**Assignment**
Copy out, from the entries below, each line that holds the string "agent".

**Entries shown**
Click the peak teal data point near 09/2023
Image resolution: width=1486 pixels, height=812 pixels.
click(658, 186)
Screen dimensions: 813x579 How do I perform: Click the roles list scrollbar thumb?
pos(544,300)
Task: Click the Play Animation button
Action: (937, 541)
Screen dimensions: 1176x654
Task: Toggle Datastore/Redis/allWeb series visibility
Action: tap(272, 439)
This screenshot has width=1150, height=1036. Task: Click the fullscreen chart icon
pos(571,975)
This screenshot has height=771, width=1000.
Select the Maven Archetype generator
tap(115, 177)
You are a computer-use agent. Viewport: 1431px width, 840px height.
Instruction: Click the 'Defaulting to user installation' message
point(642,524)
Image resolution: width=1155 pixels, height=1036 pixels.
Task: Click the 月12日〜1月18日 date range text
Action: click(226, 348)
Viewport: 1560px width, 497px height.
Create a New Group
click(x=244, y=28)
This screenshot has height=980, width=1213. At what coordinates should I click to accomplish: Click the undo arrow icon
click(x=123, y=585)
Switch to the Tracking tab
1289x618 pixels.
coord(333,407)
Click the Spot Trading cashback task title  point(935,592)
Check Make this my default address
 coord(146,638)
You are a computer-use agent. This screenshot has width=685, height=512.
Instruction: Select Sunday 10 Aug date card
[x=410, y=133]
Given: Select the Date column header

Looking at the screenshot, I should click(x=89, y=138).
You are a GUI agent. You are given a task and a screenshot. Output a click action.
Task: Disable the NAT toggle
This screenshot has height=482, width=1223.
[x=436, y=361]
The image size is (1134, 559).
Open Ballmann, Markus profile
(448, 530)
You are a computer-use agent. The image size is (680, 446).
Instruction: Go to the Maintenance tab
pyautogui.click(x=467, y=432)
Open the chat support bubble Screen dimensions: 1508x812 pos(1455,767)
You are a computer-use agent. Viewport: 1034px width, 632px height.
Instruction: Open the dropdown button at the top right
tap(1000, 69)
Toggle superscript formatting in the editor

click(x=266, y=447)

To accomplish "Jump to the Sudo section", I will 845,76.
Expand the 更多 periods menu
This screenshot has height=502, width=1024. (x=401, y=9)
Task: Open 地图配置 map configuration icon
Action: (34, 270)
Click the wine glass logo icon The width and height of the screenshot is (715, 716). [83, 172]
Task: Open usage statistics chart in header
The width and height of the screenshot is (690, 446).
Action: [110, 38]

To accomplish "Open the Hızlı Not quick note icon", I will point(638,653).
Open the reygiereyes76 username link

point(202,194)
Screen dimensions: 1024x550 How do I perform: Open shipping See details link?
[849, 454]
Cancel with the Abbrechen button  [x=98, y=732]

**Result of this exercise**
You are a computer-use agent. Viewport: 1431px width, 840px height.
You are a computer-use agent. This screenshot has width=685, height=512.
You are a GUI agent. You are given a task and a screenshot. Output a click action.
You are a computer-use agent. The image size is (680, 446).
You are a computer-use agent. Viewport: 1034px width, 632px height.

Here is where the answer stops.